SECURING A DECENT REMORTGAGE DEAL
With the liquidity squeeze reducing the number of mortgages available by half in recent months, homeowners due to remortgage this year may be worried as to whether there are actually going to be able to get a new home loan.The cost of new base-rate trackers and some fixed-rate mortgages has also edged upwards, despite two reductions in base rate since last year. This is because lenders are more reluctant to lend money to each other, which is pushing up the cost of funds.
However, despite fewer products and higher rates, it is still possible to find a competitive deal. Those in the strongest position are homeowners with significant equity in their home or savings – 25 per cent or more of the property value – as they will have the widest choice of mortgage deals. Lenders such as Nationwide offer preferential rates to those borrowing less than 75 per cent of the value of a property because such borrowers are regarded as being lower risk and therefore highly attractive.
It is also important to ensure your credit history is good. Lenders are looking more closely at applicants’ credit files and may refuse to lend if you have missed several payments in the past – not just on your mortgage but on utility bills or credit card payments. It is important to pay all bills on time to ensure you don’t cause yourself problems later on.
Because there are fewer mortgages available, it important to seek independent advice from a broker such as Savills Private Finance which has access to an extensive range of mortgage deals. This will ensure you get the right deal for your circumstances. It is also important to leave plenty of time in which to remortgage: the worst thing is to ignore the situation as it will mean you go onto your lender’s standard variable rate at the end of your fixed or discounted term.

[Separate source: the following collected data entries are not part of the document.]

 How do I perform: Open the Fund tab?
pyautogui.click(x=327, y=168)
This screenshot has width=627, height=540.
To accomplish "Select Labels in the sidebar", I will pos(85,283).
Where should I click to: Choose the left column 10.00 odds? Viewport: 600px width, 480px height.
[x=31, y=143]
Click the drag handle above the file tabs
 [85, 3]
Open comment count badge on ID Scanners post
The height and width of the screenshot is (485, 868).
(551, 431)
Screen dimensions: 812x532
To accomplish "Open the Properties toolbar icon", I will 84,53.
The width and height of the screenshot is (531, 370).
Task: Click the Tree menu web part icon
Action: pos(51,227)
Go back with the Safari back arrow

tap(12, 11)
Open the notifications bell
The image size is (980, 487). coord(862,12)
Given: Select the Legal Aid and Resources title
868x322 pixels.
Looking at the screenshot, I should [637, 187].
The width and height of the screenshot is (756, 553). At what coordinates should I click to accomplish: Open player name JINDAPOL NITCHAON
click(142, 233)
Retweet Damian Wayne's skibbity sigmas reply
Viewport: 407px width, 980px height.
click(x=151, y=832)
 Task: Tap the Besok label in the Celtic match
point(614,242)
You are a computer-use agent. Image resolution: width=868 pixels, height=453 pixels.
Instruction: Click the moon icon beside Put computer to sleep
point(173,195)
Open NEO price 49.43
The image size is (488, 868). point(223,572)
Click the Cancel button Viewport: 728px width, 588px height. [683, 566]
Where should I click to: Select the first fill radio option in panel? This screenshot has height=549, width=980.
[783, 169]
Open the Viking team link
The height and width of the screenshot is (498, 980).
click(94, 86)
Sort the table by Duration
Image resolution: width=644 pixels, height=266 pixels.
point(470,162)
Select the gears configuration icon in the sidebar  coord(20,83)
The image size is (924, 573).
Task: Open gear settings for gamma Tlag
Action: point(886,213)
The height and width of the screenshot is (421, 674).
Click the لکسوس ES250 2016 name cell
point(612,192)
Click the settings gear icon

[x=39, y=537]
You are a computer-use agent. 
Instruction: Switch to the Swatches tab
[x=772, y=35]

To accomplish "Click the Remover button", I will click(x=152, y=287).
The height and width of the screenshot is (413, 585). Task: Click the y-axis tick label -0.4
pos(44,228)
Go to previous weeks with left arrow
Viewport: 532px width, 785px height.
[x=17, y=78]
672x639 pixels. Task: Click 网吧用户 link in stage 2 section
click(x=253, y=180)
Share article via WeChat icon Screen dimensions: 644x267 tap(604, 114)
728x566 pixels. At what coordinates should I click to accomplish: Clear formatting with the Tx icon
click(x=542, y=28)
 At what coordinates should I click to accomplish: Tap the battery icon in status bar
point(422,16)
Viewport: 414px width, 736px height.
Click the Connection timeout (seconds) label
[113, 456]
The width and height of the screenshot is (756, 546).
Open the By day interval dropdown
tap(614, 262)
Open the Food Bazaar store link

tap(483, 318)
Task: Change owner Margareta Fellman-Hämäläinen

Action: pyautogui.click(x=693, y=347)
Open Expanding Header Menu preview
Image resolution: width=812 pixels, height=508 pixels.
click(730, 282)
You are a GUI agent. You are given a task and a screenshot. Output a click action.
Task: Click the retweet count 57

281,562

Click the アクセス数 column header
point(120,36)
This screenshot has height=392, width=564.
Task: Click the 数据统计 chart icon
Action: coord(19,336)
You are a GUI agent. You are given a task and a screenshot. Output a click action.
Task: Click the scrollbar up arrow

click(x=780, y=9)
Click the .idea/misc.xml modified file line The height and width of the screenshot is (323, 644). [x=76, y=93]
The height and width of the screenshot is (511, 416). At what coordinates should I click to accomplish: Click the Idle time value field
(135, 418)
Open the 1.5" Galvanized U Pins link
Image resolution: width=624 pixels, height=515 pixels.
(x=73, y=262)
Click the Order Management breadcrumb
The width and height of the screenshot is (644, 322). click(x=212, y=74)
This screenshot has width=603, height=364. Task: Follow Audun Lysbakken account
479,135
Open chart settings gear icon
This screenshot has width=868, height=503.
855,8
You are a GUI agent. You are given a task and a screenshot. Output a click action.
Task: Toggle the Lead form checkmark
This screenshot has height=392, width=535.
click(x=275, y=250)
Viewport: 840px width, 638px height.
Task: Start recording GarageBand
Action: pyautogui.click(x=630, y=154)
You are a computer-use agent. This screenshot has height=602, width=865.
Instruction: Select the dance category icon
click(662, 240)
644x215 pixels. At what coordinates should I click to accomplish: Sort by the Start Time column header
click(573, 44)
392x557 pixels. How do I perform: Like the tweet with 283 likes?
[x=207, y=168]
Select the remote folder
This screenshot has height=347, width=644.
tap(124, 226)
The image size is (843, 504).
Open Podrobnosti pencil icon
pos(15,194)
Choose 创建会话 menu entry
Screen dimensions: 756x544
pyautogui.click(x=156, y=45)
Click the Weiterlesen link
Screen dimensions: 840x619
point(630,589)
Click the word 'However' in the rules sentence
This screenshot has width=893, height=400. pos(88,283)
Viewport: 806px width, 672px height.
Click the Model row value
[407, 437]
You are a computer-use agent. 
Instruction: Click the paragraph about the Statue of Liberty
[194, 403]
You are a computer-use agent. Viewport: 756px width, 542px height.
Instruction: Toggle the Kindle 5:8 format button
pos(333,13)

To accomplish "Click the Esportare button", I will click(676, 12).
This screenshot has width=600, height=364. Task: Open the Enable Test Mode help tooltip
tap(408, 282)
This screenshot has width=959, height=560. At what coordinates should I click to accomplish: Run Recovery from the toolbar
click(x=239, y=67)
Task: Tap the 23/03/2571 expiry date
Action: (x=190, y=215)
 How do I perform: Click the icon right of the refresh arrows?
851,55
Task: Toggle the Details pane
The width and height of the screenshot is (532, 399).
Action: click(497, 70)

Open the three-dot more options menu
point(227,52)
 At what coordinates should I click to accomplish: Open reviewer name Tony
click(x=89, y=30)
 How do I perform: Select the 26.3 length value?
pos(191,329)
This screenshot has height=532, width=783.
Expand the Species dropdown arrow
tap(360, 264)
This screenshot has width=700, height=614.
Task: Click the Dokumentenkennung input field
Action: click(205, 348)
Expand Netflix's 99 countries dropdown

Most lenders let you reserve a rate up to six months before you come to remortgage so you could secure a rate now which may look very competitive in six months’ time if the liquidity squeeze has worsened. And if the situation eases, you are under no obligation to take this mortgage out but can simply choose the most competitive rate available at the time. The cost to you is the valuation fee which will depend on the value of your property and any non-refundable application fee that the lender may impose.
YOUR HOME MAY BE REPOSSESSED IF YOU DO NOT KEEP UP REPAYMENTS ON YOUR MORTGAGE.